$2=1$ Paradoxes repository

I really like to use paradoxes in my math classes, in order to awaken the interest of my students. Concretely, these last weeks I am proposing paradoxes that achieve the conclusion that 2=1. After one week, I explain the solution in the blackboard and I propose a new one. For example, I posted the following one some months ago: What is wrong with the sum of these two series? I would like to increase my repertoire of fake-proofs. I would be glad to read your proposals and discuss them! My students are 18 years old, so don't be too cruel :) Here is my own contribution:

\begin{equation} y(x) = \tan x \end{equation} \begin{equation} y^{\prime} = \frac{1}{\cos^{2} x} \end{equation} \begin{equation} y^{\prime \prime} = \frac{2 \sin x}{\cos^{3} x} \end{equation} This can be rewritten as: \begin{equation} y^{\prime \prime} = \frac{2 \sin x}{\cos^{3} x} = \frac{2 \sin x}{\cos x \cdot \cos^{2} x} = 2 \tan x \cdot \frac{1}{\cos^{2} x} = 2yy^{\prime} = \left( y^{2} \right)^{\prime} \end{equation} Integrating both sides of the equation $y^{\prime \prime} = \left( y^{2} \right)^{\prime}$: \begin{equation} y^{\prime} = y^{2} \end{equation} And therefore \begin{equation} \frac{1}{\cos^{2} x} = \tan^{2} x \end{equation} Now, evalueting this equation at $x = \pi / 4$ \begin{equation} \frac{1}{(\sqrt{2}/2)^{2}} = 1^{2} \end{equation} \begin{equation} 2 = 1 \end{equation}


Solution 1:

One of my favorites, and very simple to understand for most algebra students:

$2 = 1+1$

$2 = 1+\sqrt{1}$

$2 = 1+\sqrt{(-1)(-1)}$

$2 =^* 1+\sqrt{-1}\sqrt{-1}$

$2 = 1+i*i$

$2 = 1+i^2$

$2 = 1+(-1)$

$2 = 0$

$^*$ The wrong step

Divide both sides by 2 and add 1 and you would get $2=1$, as you desired.


To be thorough, the mistake occurs in the fourth line where the square root is split. In reality, the rule is:

$\sqrt{ab}=\sqrt{a}\sqrt{b}$ when either $a\geq0$ or $b\geq0$

$\sqrt{ab}=-\sqrt{a}\sqrt{b}$ when $a<0$ and $b<0$

So you would have an equality if you follow that rule, but many students aren't going to catch the error.

Solution 2:

$$0 = (1-1)+(1-1)+ … = 1 -(1-1)-(1-1)-… = 1 \implies 2=1$$

● GIVEN REQUEST A
In the records, switch "slide title" to "slide heading" in the lines starting with the line with "Given: Click the" and going on through the line with "Looking at the", with nothing else changed. Give back only those lines, and leave the pictures out.

● DATASET ENTRIES

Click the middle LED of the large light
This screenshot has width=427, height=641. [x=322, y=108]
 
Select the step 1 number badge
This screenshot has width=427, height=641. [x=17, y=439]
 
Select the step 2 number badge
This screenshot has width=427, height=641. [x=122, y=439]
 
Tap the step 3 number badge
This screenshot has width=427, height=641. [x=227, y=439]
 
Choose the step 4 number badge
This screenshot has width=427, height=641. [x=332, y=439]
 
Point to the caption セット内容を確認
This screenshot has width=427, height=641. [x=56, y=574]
---
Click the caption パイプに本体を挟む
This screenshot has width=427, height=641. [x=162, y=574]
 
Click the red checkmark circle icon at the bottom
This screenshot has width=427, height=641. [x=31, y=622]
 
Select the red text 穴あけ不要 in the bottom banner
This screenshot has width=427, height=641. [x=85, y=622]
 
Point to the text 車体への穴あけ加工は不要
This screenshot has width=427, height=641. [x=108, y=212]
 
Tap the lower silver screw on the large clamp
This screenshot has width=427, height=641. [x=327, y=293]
--
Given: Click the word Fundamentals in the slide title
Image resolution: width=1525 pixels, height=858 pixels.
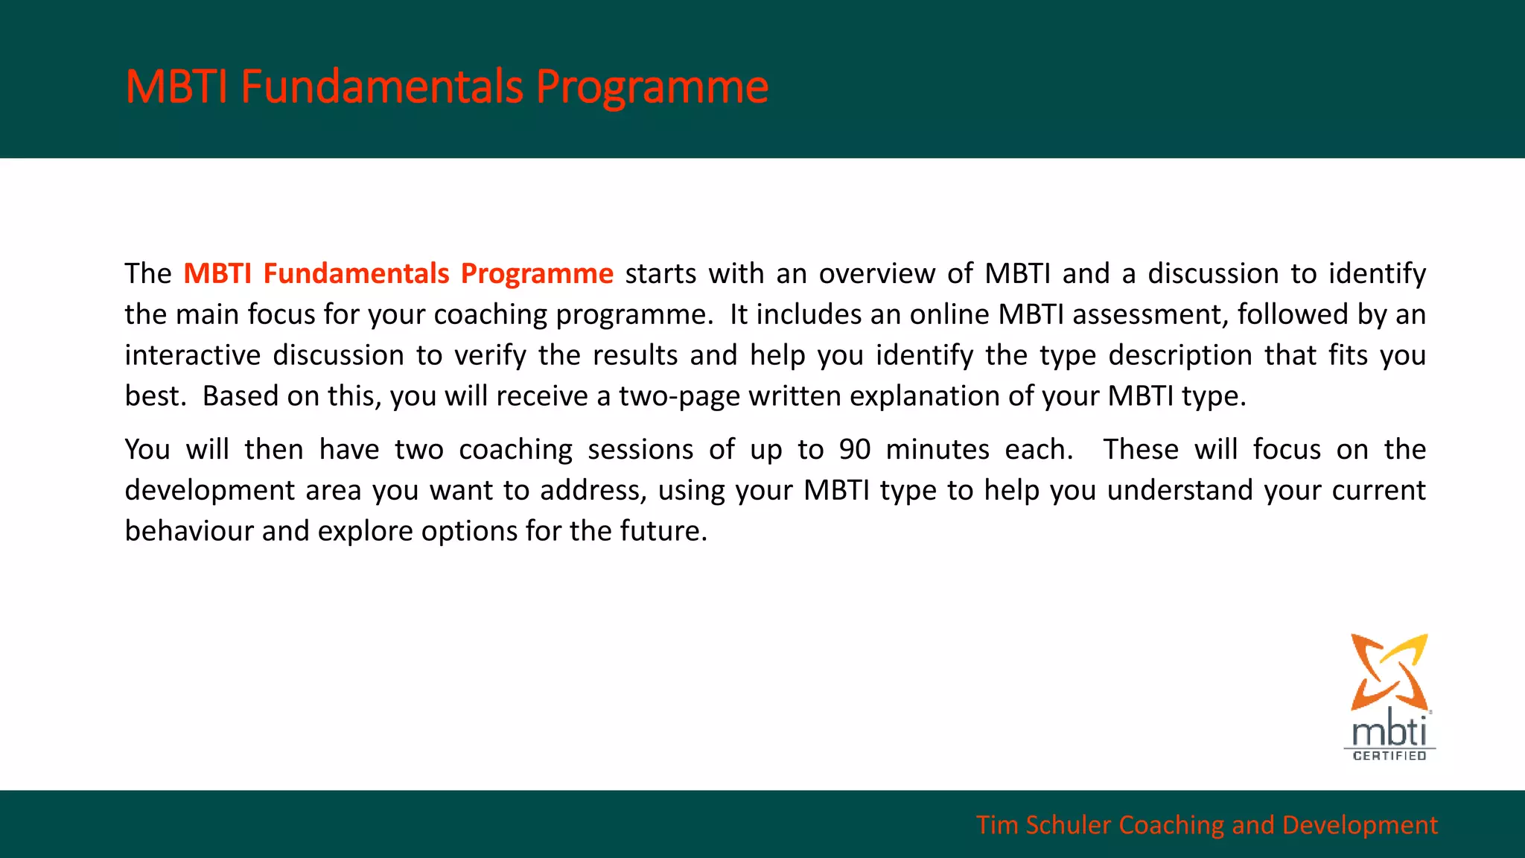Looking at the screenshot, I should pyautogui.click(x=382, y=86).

● GIVEN REQUEST B
Repeat word for word the part of the thread on 2=1 paradoxes starting with "Divide both sides" and going on through "catch the error.".

● CORRECT ANSWER A
Given: Click the word Fundamentals in the slide heading
Image resolution: width=1525 pixels, height=858 pixels.
Looking at the screenshot, I should pyautogui.click(x=382, y=86).

● CORRECT ANSWER B
Divide both sides by 2 and add 1 and you would get $2=1$, as you desired.


To be thorough, the mistake occurs in the fourth line where the square root is split. In reality, the rule is:

$\sqrt{ab}=\sqrt{a}\sqrt{b}$ when either $a\geq0$ or $b\geq0$

$\sqrt{ab}=-\sqrt{a}\sqrt{b}$ when $a<0$ and $b<0$

So you would have an equality if you follow that rule, but many students aren't going to catch the error.